• Required action:
Copy exactly the last part of the entries, starting from the line with "Image resolution: width=2228" and including the final line.
************
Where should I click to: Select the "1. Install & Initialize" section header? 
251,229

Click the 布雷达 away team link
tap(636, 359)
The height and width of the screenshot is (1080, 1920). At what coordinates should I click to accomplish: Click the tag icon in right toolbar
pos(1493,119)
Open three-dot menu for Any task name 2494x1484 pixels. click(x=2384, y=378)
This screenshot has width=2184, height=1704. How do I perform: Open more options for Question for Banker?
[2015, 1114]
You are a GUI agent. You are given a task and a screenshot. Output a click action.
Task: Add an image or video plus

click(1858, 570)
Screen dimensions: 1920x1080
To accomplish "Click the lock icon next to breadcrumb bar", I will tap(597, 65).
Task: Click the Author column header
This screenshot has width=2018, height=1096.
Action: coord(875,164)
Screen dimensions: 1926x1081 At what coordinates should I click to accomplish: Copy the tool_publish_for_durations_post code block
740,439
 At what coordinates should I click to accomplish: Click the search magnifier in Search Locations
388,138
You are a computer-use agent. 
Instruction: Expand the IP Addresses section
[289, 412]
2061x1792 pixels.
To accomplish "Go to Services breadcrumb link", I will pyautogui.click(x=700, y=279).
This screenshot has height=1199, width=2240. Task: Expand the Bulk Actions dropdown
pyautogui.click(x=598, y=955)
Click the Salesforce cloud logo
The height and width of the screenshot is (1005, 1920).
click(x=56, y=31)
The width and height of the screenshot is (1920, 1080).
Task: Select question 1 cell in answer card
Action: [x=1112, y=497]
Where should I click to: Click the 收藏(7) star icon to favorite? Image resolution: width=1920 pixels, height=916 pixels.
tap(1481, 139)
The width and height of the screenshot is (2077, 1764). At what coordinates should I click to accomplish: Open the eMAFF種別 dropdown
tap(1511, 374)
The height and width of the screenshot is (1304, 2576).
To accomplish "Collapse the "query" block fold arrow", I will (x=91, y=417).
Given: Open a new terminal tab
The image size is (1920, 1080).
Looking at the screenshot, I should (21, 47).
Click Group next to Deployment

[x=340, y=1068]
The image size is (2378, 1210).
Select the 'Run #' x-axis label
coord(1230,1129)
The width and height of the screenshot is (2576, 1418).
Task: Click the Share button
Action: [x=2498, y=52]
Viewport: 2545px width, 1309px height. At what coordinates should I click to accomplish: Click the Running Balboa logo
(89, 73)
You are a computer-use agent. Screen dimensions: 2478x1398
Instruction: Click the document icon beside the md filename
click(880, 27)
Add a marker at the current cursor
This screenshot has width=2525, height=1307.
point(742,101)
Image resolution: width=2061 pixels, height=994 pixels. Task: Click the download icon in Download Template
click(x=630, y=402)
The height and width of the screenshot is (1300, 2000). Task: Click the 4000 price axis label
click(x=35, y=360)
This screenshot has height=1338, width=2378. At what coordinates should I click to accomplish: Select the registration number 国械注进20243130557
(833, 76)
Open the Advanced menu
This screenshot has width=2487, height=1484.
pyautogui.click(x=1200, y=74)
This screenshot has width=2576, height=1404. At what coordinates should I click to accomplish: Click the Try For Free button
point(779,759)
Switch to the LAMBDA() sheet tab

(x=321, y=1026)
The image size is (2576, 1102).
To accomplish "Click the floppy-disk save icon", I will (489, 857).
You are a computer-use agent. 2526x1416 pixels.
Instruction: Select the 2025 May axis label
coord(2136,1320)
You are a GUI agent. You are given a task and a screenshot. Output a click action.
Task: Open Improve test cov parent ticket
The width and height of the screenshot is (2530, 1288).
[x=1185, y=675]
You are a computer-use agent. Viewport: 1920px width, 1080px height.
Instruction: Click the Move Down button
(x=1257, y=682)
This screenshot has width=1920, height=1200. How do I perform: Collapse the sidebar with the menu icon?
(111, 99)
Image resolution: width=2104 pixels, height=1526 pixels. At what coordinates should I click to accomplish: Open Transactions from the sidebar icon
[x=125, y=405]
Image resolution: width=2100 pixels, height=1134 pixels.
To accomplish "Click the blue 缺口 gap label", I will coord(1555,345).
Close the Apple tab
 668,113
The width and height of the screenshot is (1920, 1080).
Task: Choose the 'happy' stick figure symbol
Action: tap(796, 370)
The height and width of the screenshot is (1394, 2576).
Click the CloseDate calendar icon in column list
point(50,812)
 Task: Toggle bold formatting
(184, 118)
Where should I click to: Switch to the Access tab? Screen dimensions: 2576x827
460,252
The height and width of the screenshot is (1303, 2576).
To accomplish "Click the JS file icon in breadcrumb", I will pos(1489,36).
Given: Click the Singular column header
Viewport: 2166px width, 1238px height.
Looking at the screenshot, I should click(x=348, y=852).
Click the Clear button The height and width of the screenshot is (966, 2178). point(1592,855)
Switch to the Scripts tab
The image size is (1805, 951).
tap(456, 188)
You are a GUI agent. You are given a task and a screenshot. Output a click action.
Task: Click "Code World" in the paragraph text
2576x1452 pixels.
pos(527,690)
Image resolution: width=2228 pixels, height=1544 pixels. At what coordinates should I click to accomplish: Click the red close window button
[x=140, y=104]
************
• Response below:
Image resolution: width=2228 pixels, height=1544 pixels. At what coordinates should I click to accomplish: Click the red close window button
[x=140, y=104]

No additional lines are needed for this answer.